Required action: Set down, exactly, every line from the top of the listing through the one holding "古物商許可 (639, 1868)".

Material for this task:
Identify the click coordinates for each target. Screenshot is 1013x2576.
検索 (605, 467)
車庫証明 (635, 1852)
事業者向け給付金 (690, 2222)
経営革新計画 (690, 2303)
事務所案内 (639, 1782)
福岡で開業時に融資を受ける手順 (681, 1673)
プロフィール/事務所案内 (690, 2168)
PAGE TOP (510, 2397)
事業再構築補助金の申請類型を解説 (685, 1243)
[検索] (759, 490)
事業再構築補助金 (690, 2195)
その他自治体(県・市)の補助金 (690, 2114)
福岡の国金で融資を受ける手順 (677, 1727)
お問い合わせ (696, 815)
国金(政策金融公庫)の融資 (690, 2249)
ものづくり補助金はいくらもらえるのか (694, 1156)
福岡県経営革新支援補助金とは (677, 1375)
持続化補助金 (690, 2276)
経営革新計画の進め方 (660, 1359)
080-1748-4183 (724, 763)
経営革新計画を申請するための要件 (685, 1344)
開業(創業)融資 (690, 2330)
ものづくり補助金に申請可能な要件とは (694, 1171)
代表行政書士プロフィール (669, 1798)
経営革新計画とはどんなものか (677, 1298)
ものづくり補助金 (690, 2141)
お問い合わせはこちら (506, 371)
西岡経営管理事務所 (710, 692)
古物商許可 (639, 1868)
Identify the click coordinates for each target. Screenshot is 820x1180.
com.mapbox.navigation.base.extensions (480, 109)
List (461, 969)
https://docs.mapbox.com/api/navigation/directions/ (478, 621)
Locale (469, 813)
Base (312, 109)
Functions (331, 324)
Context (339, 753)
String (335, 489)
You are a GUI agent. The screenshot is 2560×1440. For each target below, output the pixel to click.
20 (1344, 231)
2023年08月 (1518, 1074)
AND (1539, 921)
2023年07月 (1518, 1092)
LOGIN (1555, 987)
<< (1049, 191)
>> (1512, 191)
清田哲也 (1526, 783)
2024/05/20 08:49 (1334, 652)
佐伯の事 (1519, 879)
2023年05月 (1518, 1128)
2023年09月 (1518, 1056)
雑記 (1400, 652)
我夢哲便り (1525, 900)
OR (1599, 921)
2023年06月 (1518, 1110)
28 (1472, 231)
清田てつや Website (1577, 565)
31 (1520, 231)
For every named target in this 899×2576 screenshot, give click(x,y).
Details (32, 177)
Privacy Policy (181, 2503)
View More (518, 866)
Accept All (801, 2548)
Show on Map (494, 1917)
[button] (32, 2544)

Exercise answer:
Identify the click coordinates for each target. Screenshot is 1013x2576.
検索 (605, 467)
車庫証明 (635, 1852)
事業者向け給付金 (690, 2222)
経営革新計画 (690, 2303)
事務所案内 (639, 1782)
福岡で開業時に融資を受ける手順 (681, 1673)
プロフィール/事務所案内 (690, 2168)
PAGE TOP (510, 2397)
事業再構築補助金の申請類型を解説 (685, 1243)
[検索] (759, 490)
事業再構築補助金 (690, 2195)
その他自治体(県・市)の補助金 (690, 2114)
福岡の国金で融資を受ける手順 (677, 1727)
お問い合わせ (696, 815)
国金(政策金融公庫)の融資 (690, 2249)
ものづくり補助金はいくらもらえるのか (694, 1156)
福岡県経営革新支援補助金とは (677, 1375)
持続化補助金 (690, 2276)
経営革新計画の進め方 (660, 1359)
080-1748-4183 (724, 763)
経営革新計画を申請するための要件 (685, 1344)
開業(創業)融資 (690, 2330)
ものづくり補助金に申請可能な要件とは (694, 1171)
代表行政書士プロフィール (669, 1798)
経営革新計画とはどんなものか (677, 1298)
ものづくり補助金 (690, 2141)
お問い合わせはこちら (506, 371)
西岡経営管理事務所 (710, 692)
古物商許可 (639, 1868)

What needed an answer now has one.